◆ EXERCISE TASKS:
#1 In the Cisco NSO restconf tutorial, transcribe the passage that begins with the words "The data encoding" and ends after the words "see the result.".
#2 In the Cisco NSO restconf tutorial, which Python library does the first script use to connect to Cisco NSO over HTTP?

◆ PROVIDED TEXT:
>> start

Table of Contents
In this section, we will write python scripts that use the restconf protocol to connect to Cisco NSO and manage network devices.
Cisco NSO restconf Examples with Python
From the beginning of the course we used CLI, GUI and Python maagic library to connect to Cisco NSO and manage network devices.
In the previous section, we started using the latest method, the restocnf protocol, to connect to Cisco NSO using the software “postman” and Cisco NSO postman collection.
In this section, we continue to use the restconf protocol as the northbound connection method, but via python scripts.
get NSO restconf python code from postman
The easiest way to prepare the first release of restconf python scripts is to use the postman software to extract the equivalent python code for each existing restconf API samples.
In the last section, we discussed how to extract python code or code with any other programming language from postman software.
get list of interfaces via Cisco NSO restconf
For our first example, we get the list of interfaces from router R1 in Cisco NSO. However, we will use the exact python script generated in the postman software without any modifications.
import requests url = "http://192.168.2.101:8080/restconf/data/tailf-ncs:devices/device=R1/config/tailf-ned-cisco-ios:interface/" payload = {} headers = { 'Accept': 'application/yang-data+json', 'Authorization': 'Basic YWRtaW46YWRtaW4=' } response = requests.request("GET", url, headers=headers, data=payload) print(response.text)
It uses python library “requests” to connect to cisco nso through http protocol.
It uses IP address “192.168.2.101” and port “8080” to connect to Cisco NSO. Then “/restconf/data/“ is always fixed.
How do I extract the remaining part of the configuration? We’ve discussed many times how to get it via the “display xpath” option in cisco nso.
We use the “requests.request” method to send the HTTP “GET” command to the specified URL to Cisco NSO.
The parameter “payload” is empty, since we get information and do not send any payload.
The data encoding format accepted by the script and the authentication information are specified in the header field.
Let’s run the script and see the result.
{
"tailf-ned-cisco-ios:interface": {
"Loopback": [
{
"name": "100",
"ip": {
"address": {
"primary": {
"address": "4.5.6.7",
"mask": "255.255.255.0"
}
}
}
},
...
],
"GigabitEthernet": [
{
"name": "1",
"negotiation": {
"auto": true
},
"mop": {
"xenabled": false,
"sysid": false
},
"ip": {
"address": {
"primary": {
"address": "192.168.2.91",
"mask": "255.255.255.0"
}
}
}
},
...
]
}
}
As we expect, the list of interfaces and their IP address will be displayed in the output.
But now we modify the first script in order to parameterize the script, which makes it easier to read, debug, and reuse.
import requests HOST = "192.168.2.101" PORT = "8080" USER = "admin" PASSWORD = "admin" url = f"http://{HOST}:{PORT}/restconf/data/tailf-ncs:devices/device=R1/config/tailf-ned-cisco-ios:interface/" payload = {} headers = { 'Accept': 'application/yang-data+json', } response = requests.request("GET", url, headers=headers, auth=(USER, PASSWORD), data=payload) print(response.text)

>> end

◆ DATA SECTION:
>> start

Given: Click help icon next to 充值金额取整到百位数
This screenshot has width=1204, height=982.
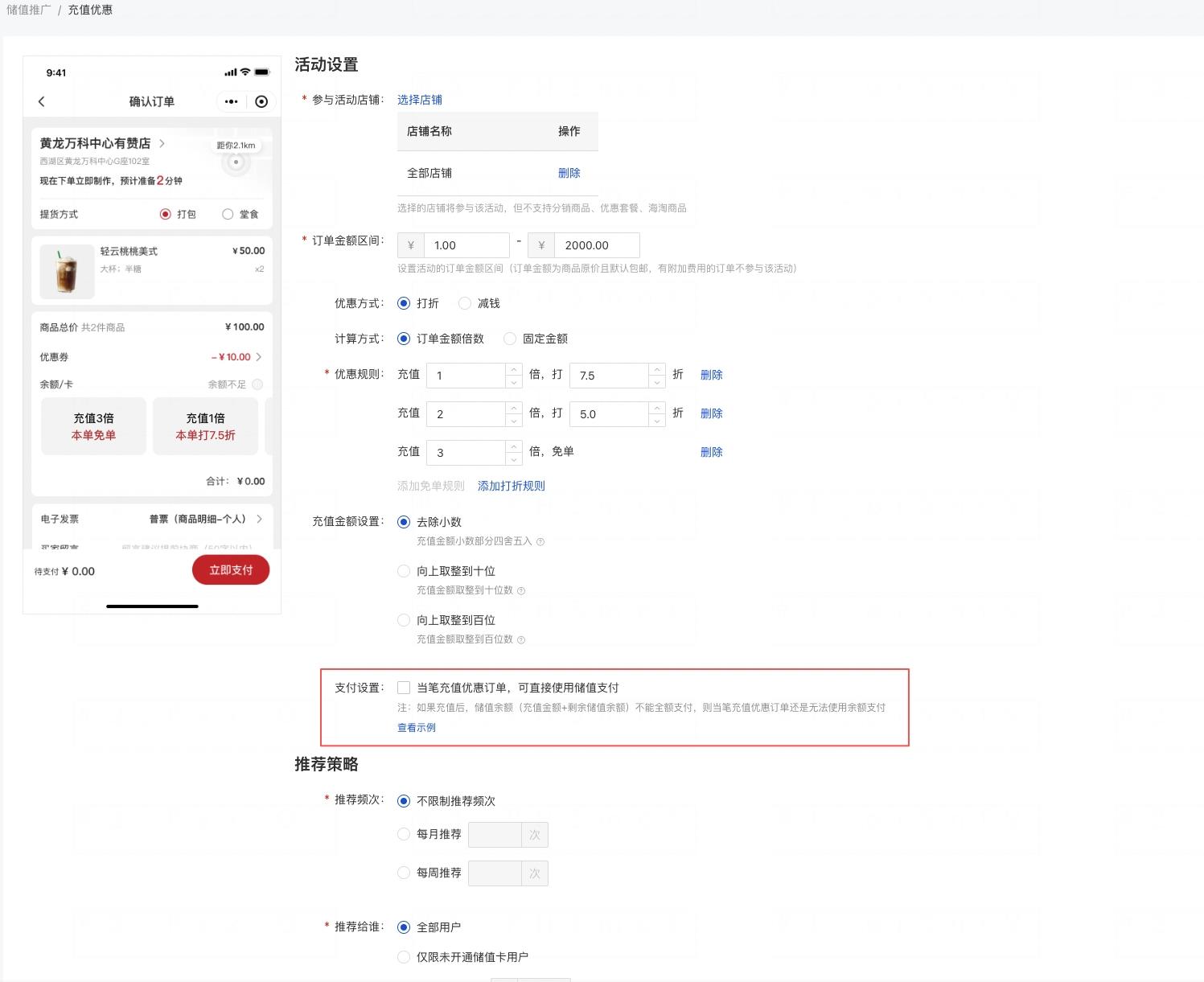Looking at the screenshot, I should [521, 640].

>> end

◆ SOLUTIONS TO EACH TASK:
#1
The data encoding format accepted by the script and the authentication information are specified in the header field.
Let’s run the script and see the result.

#2 The "requests" library.